══ EXCERPTED RECORDS
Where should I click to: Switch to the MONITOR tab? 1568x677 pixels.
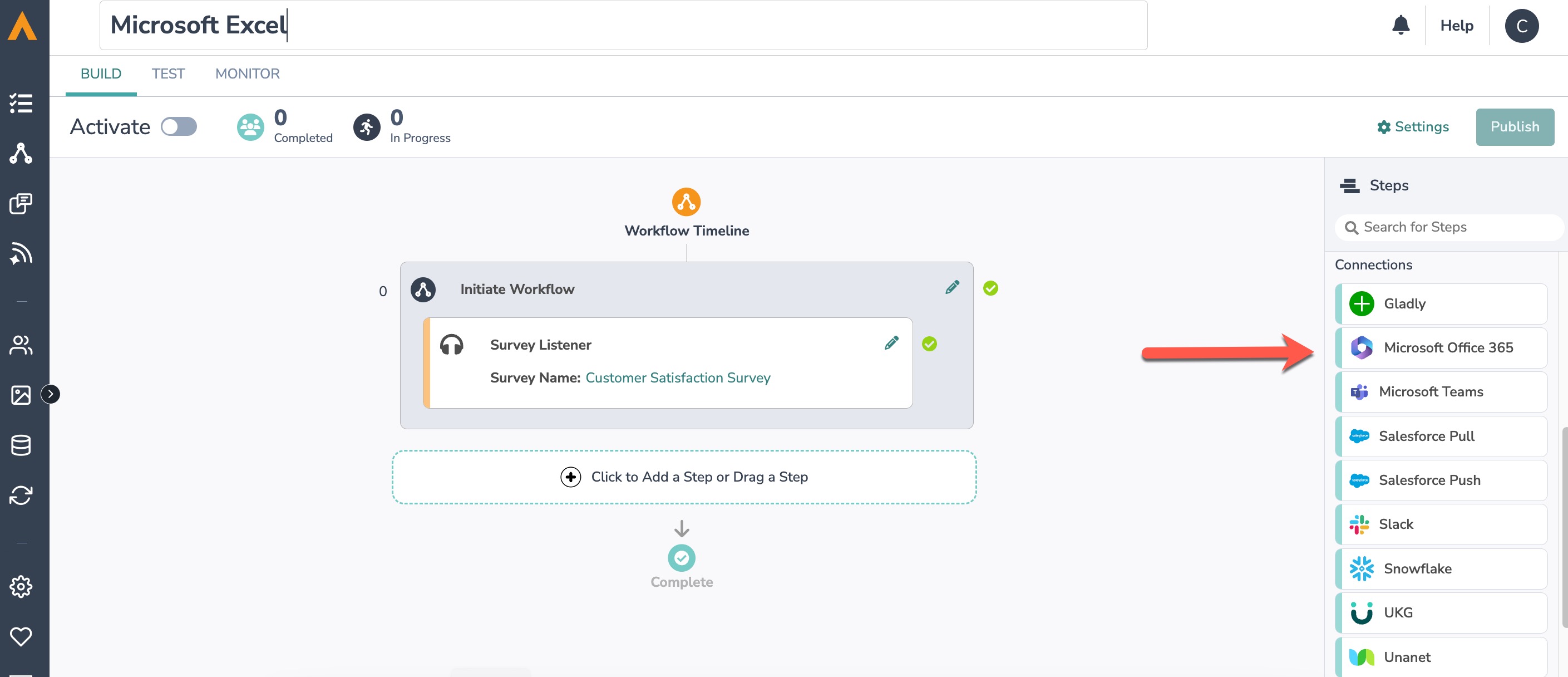pos(247,73)
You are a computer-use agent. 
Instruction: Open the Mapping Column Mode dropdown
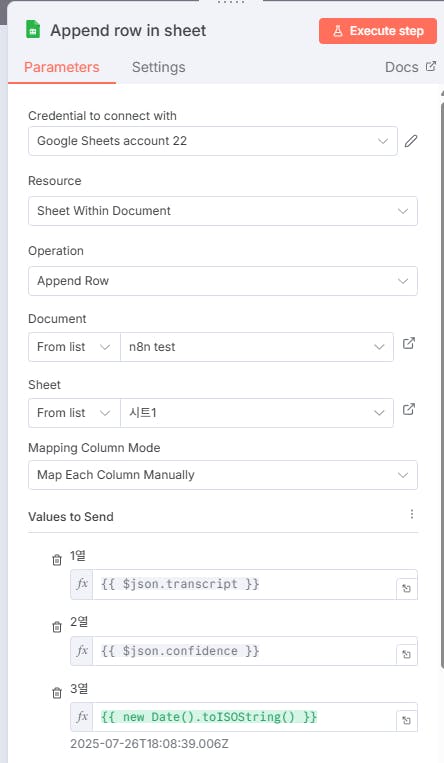222,475
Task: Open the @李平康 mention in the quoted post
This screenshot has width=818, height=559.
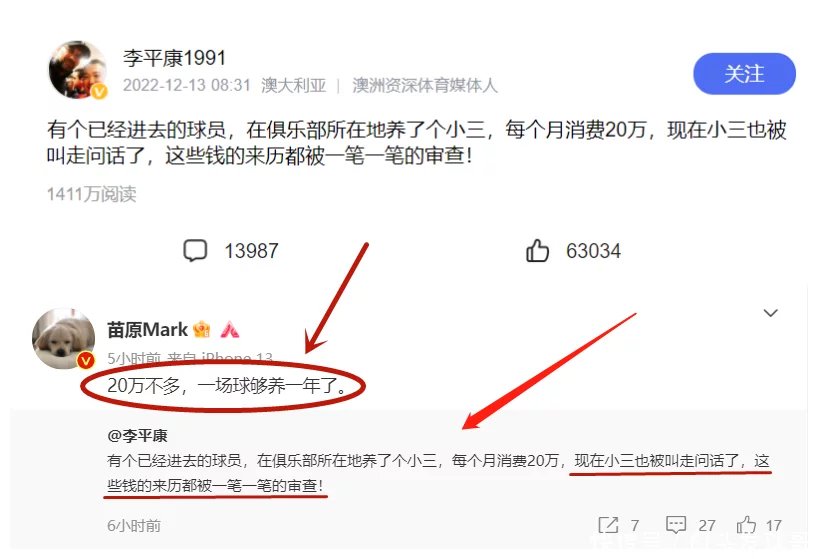Action: coord(137,435)
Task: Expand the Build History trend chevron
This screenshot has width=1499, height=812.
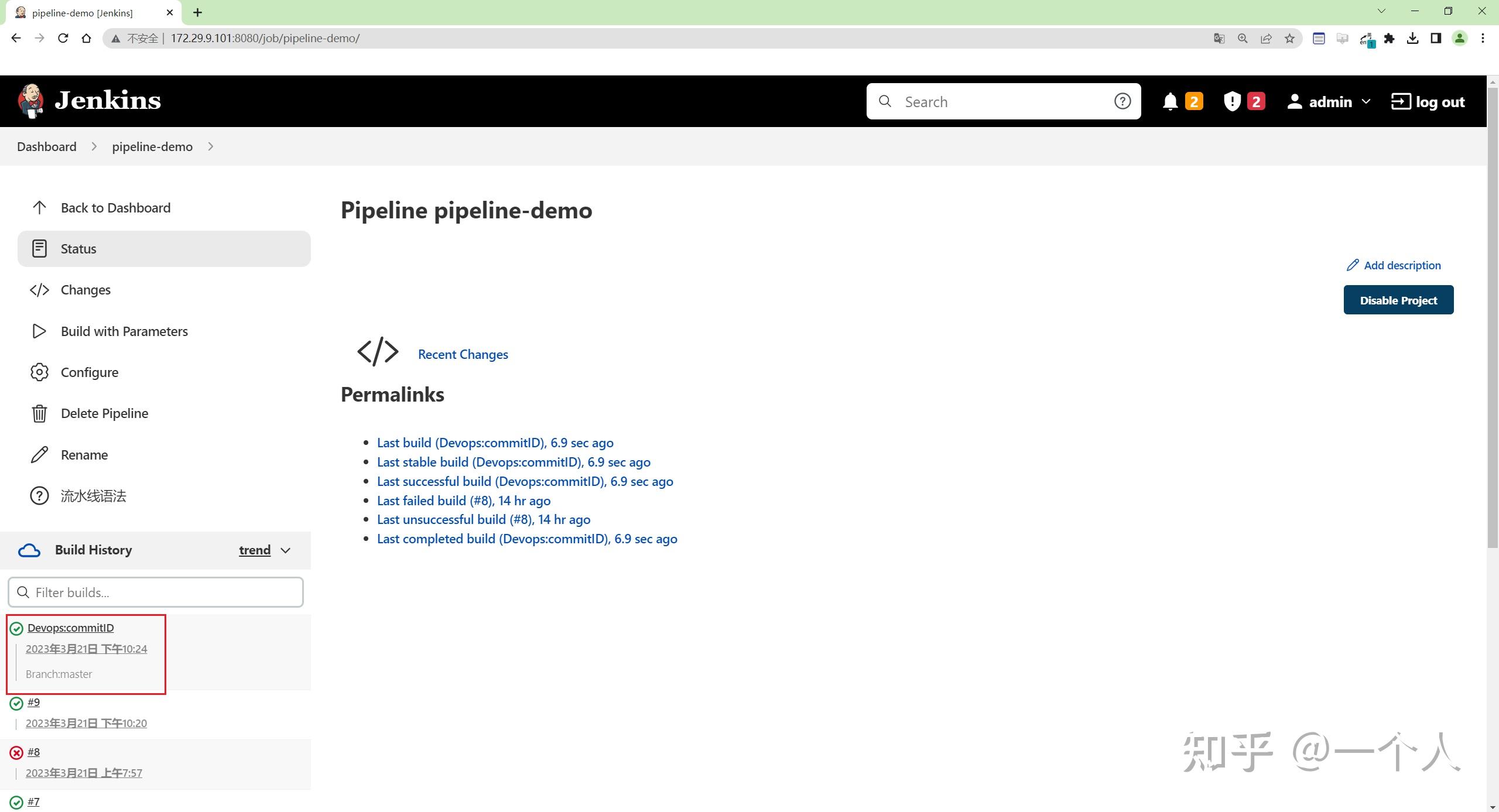Action: [286, 550]
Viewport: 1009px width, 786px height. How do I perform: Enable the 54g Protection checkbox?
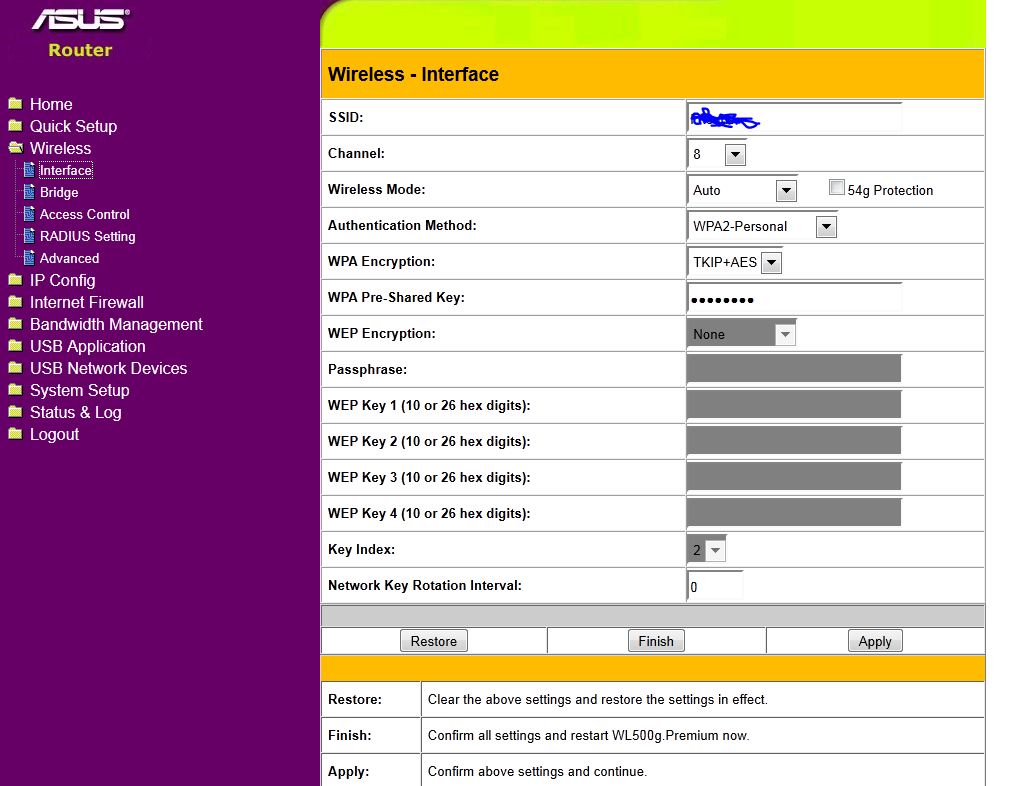(837, 188)
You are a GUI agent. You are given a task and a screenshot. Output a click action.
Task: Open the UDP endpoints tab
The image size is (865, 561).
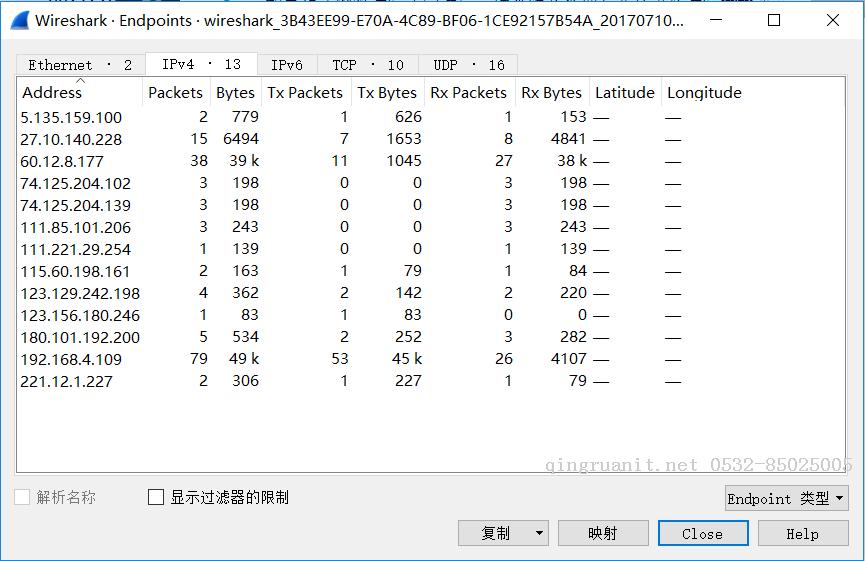click(468, 65)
════
→ EXERCISE GOAL:
Rewrite every line of the records above, replacing each occurrence of "screenshot" with "screen capture" and changing nothing else. Omit the pictures from your answer.

→ EXERCISE RESULT:
Where should I click to: Switch to the MONITOR tab? 1568x677 pixels.
pos(247,73)
You are a computer-use agent. 
Instruction: Open the Mapping Column Mode dropdown
222,475
Task: Open the @李平康 mention in the quoted post
This screen capture has width=818, height=559.
Action: coord(137,435)
Task: Expand the Build History trend chevron
This screen capture has width=1499, height=812.
Action: [286, 550]
Viewport: 1009px width, 786px height. How do I perform: Enable the 54g Protection checkbox?
(837, 188)
You are a GUI agent. You are given a task and a screen capture. Output a click action.
Task: Open the UDP endpoints tab
The image size is (865, 561).
click(468, 65)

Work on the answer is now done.